How to Create a Card with AI

  1. Open the Card Factory (from the add card menu)
  2. Choose “Describe with AI”
  3. Type what you want in plain English
  4. AI builds the card
  5. Preview it and add to your dashboard

Example

You type: “Show me a card that displays the top 5 pods by memory usage with a bar chart”

AI creates: A custom bar chart card showing your top pods ranked by memory, updating in real time.

What You Can Create

  • Custom metric views for your specific needs
  • Charts and tables with your own filters
  • Cards that combine data from multiple sources
  • Specialized views for your team’s workflow

Other Ways to Create Cards

If you prefer code, the Card Factory also accepts:

  • JSON definitions - Declarative card configuration
  • TSX code - Full React components (compiled at runtime)

Provider Health Monitoring

The Provider Health card shows you the status of AI services and cloud providers your console depends on.

What It Shows

  • Claude (Anthropic) - Status and availability
  • OpenAI - Status and availability
  • Gemini (Google) - Status and availability
  • Cloud providers - AWS, Azure, GCP status

Why It Matters

If AI features stop working or respond slowly, check the Provider Health card first.

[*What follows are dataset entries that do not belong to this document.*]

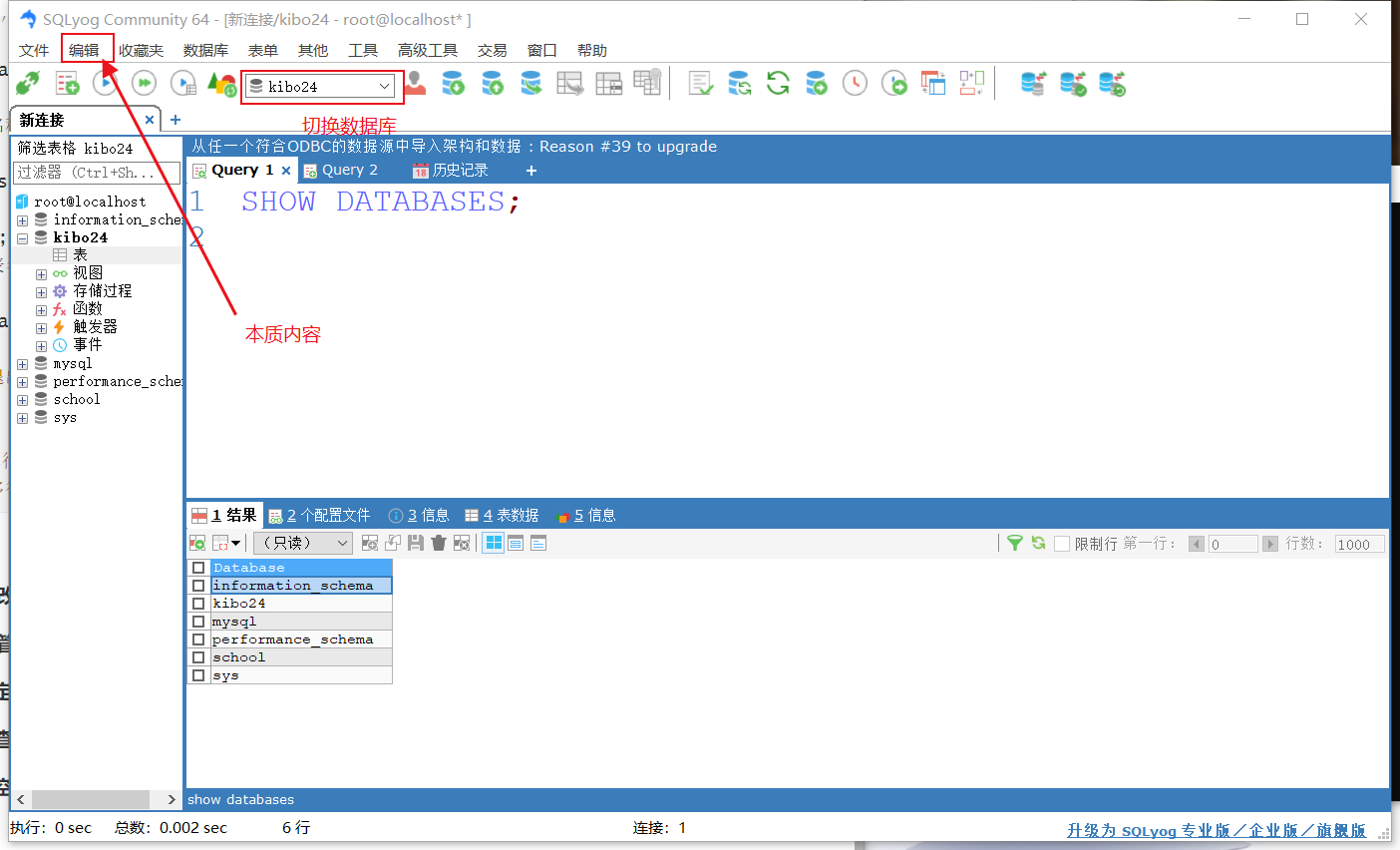
Task: Click the execute query play icon
Action: click(x=105, y=84)
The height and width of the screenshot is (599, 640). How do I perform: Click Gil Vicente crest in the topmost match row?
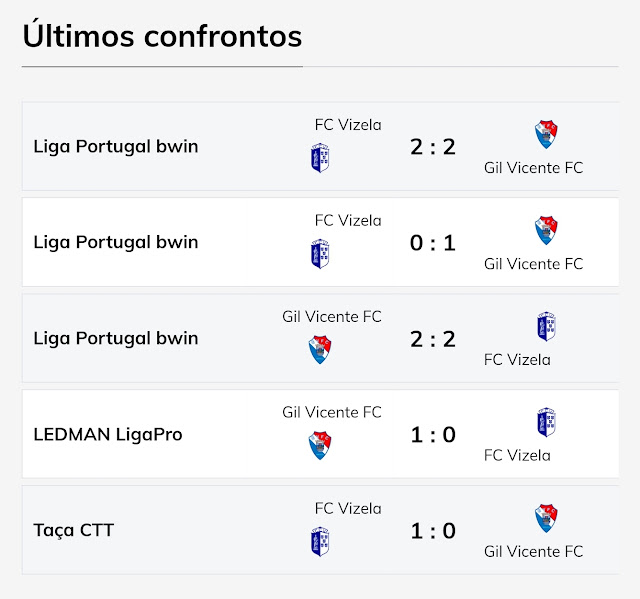click(x=546, y=134)
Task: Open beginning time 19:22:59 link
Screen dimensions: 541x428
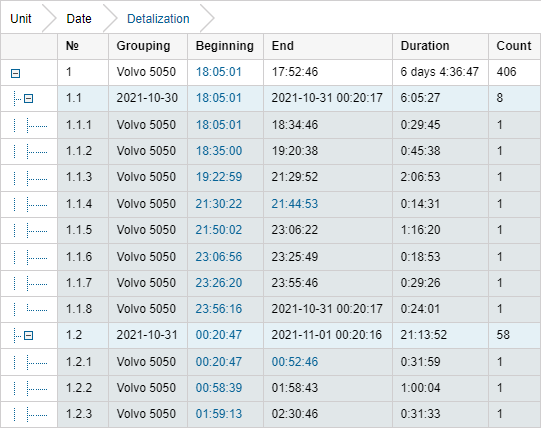Action: pyautogui.click(x=219, y=177)
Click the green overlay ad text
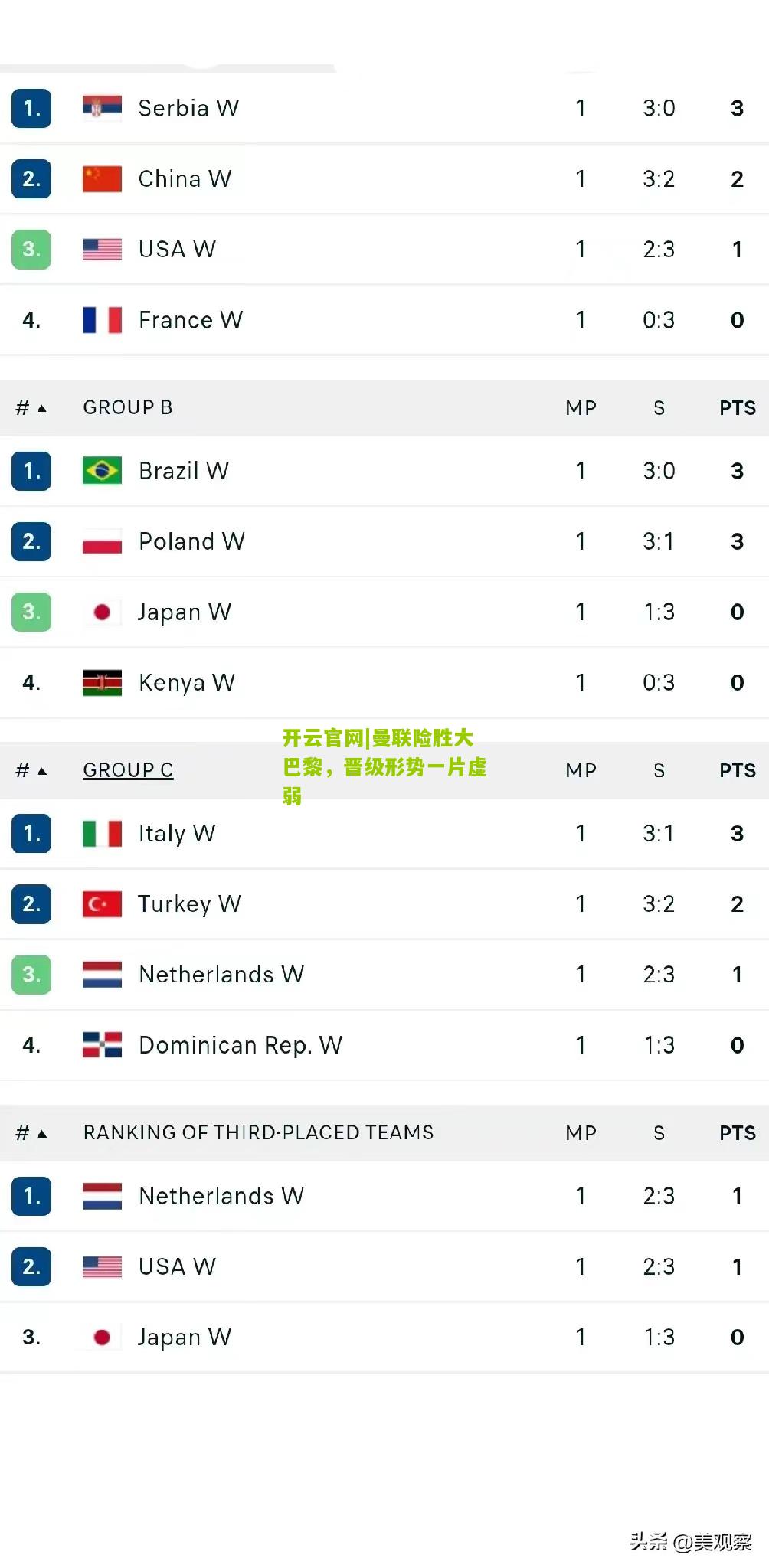Viewport: 769px width, 1568px height. [384, 766]
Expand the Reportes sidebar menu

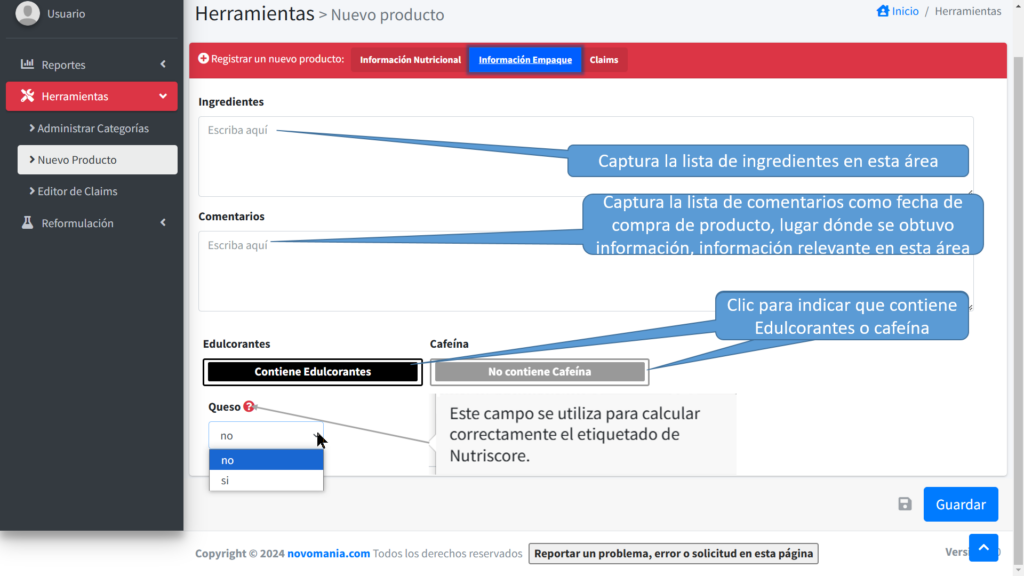click(x=92, y=64)
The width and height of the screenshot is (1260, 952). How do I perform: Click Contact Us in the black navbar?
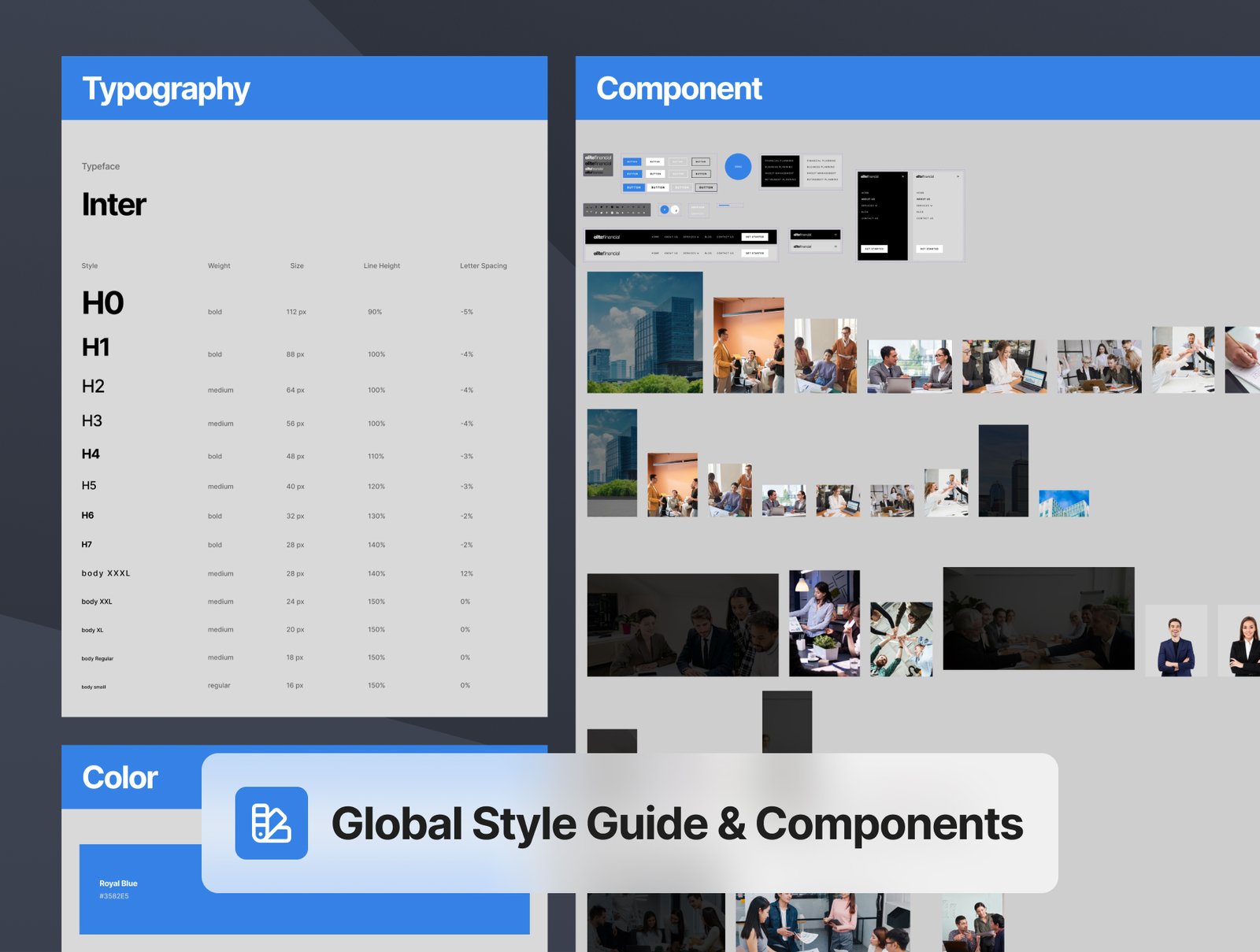pos(725,237)
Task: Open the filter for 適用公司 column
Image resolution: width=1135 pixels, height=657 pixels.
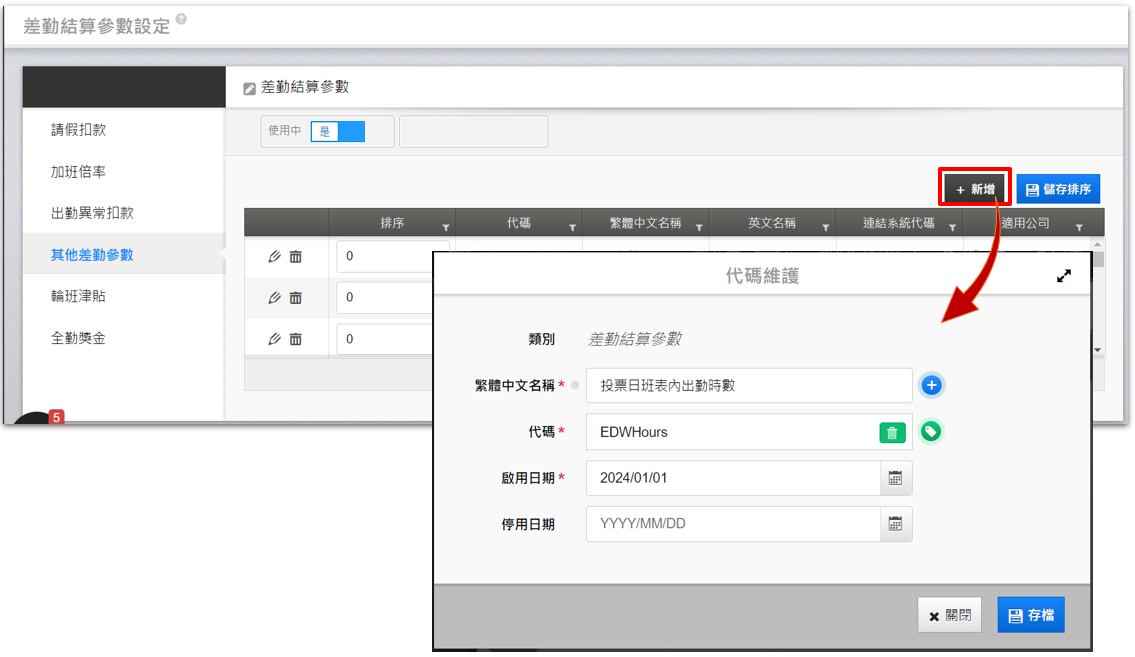Action: coord(1079,228)
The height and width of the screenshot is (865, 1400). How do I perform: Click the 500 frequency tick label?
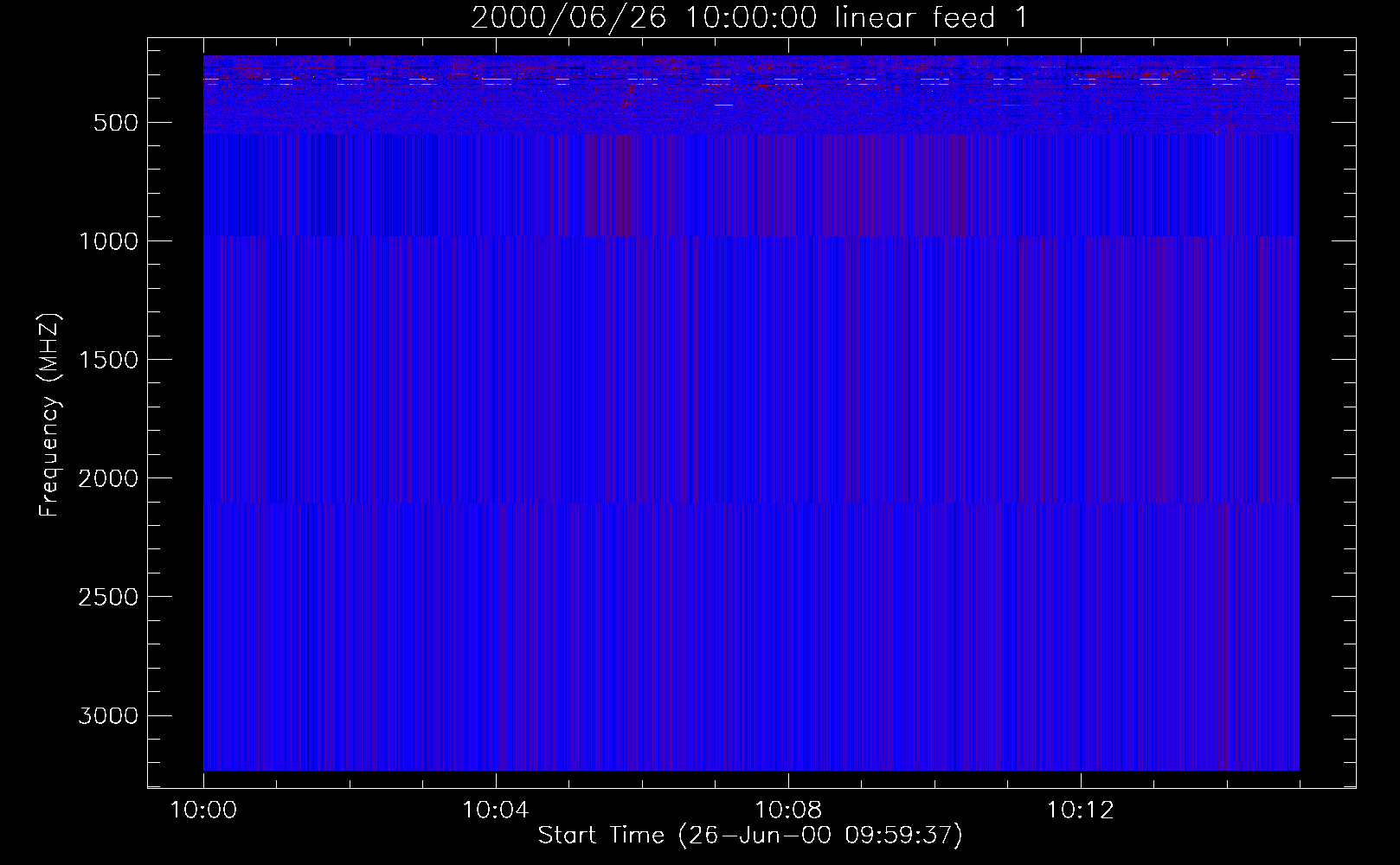tap(115, 123)
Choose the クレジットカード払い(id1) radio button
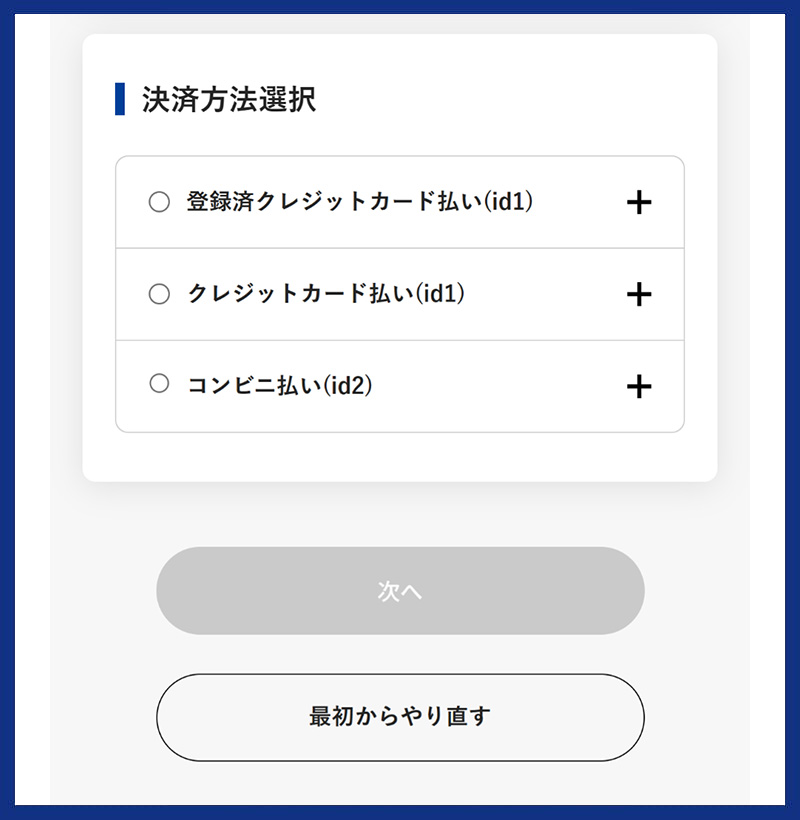Screen dimensions: 800x820 159,294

It tells you whether the issue is on your side or the provider’s side.


AI Mode Levels

Control how much AI assistance you get:

Low Mode (~10% tokens)

  • AI responds when you ask
  • Direct kubectl commands
  • Best for: Cost control

Medium Mode (~50% tokens)

  • AI analyzes on request
  • Summaries and insights
  • Best for: Balanced usage

High Mode (~100% tokens)

  • Proactive suggestions
  • Auto-analysis of issues
  • Card swap recommendations
  • Best for: Maximum assistance

Changing AI Mode

  1. Go to Settings (/settings)
  2. Find “AI Mode”
  3. Select your preferred level
  4. Changes apply immediately

Token Usage

AI features use tokens, which may have costs. The console tracks usage.

Viewing Token Usage

  • Header bar - Shows percentage used
  • Settings page - Detailed breakdown
  • Mission panel - Per-mission tracking

Token Limits

You can set limits to control costs:

ai:
  tokenLimits:
    enabled: true
    monthlyLimit: 100000
    warningThreshold: 80   # Warn at 80%
    criticalThreshold: 95  # Restrict at 95%

When you hit the warning threshold, you’ll see a notification. At the critical threshold, some AI features are restricted.

Tips for Saving Tokens

  • Use Low or Medium mode for routine work
  • Switch to High mode when troubleshooting
  • Use direct kubectl for simple queries
  • Review mission history to avoid duplicates

Privacy & Safety

What AI Sees

  • Cluster names and namespaces
  • Pod and deployment names
  • Resource metrics
  • Event messages
  • Log snippets (when you share them)

What AI Doesn’t See

  • Your kubeconfig credentials
  • Secrets or sensitive data
  • Personal information
  • Data from other users

Data Handling

  • AI analysis happens through Anthropic’s API
  • According to Anthropic’s data usage policy, data sent via their API is not used to train Anthropic models by default. For details, see Anthropic’s privacy and data usage documentation.
  • Conversations are stored locally
  • You can delete mission history anytime

Mission Sharing & Security Scanning (New in March 2026)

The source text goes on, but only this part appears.